*ФРАГМЕНТ ТЕКСТА*:
А. Шнитке. «Пер Гюнт». Гамбургский балет.
Хореография Джона Ноймайера
То, что в Большом театре вновь появится Джон Ноймайер, было ясно, как только прозвучала весть о назначении Владимира Урина гендиректором: в бытность директором Музыкального театра имени Станиславского и Немировича-Данченко именно Урин и его команда (в частности, Ирина Черномурова, возглавлявшая международный отдел театра и показавшая себя виртуозом дипломатии) наладили отношения с гамбургским худруком. Было очень похоже на то, что постановку своего «Сна в летнюю ночь» в Большом (что случилась в 2004 году) мэтр вспоминал с дрожью; премьера, выпускавшаяся в момент, когда полтруппы лежало с гриппом и был серьезно болен сам постановщик, не особенно получилась. Снова уговорить хореографа посотрудничать с московским театром удалось именно Урину и Черномуровой — и в Музыкальном театре последовательно появились «Чайка», «Русалочка» и «Татьяна», станцованные точно и внятно, с пониманием стиля постановщика. Сразу после того, как новый гендиректор Большого принял беспокойное хозяйство, пошли слухи о переговорах об эксклюзивной постановке Ноймайера по заказу театра; официальные планы сезона 2016/17 еще не объявлены, но весь театральный люд уверенно говорит о том, что нас ждет свеженькая «Анна Каренина». Таким образом, гастроли Гамбургского балета должны были утвердить партнерство двух театров и еще расширить круг знакомых с хореографией гамбургского гуру зрителей. Сначала предполагалось, что привезут «Ромео и Джульетту» и «Золушку», но затем сам Ноймайер изменил гастрольные планы. Он посчитал важным показать в России балет «Пер Гюнт». Тот балет, музыка которого была создана Альфредом Шнитке по заказу Ноймайера и который рождался в тесной связи с сочиняющейся музыкой.
Балет старый — гамбуржцы показывали его в Москве в 1990 году, через год после мировой премьеры. И балет новый — потому что в году 2015-м хореограф при возобновлении спектакля заново поставил многие сцены. Балет уникальный для Ноймайера — он никогда ранее свои спектакли кардинально не переделывал, а здесь перемены очень видны, и главная из них та, что теперь вместо семи «аспектов», двойников героя, обозначающих различные части его личности, его сопровождают только четверо. Невинность, Проницательность, Агрессия и Сомнение есть, они появляются в ключевых сценах, а отдельно взятой Души — единственного женского «аспекта» — больше нет; спектакль стал менее прямолинеен. Уникален «Пер Гюнт» и потому, что в нем нет «голоса автора», который так характерен для ноймайеровских балетов.

*ЗАДАНИЕ*: Сколько «аспектов», двойников героя, сопровождают его в возобновленном «Пер Гюнте», если верить фрагменту текста?

*СТРОКИ ДАННЫХ*:
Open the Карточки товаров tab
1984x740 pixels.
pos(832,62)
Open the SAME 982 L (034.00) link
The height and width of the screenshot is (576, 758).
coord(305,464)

*ОТВЕТ*: Четыре: Невинность, Проницательность, Агрессия и Сомнение.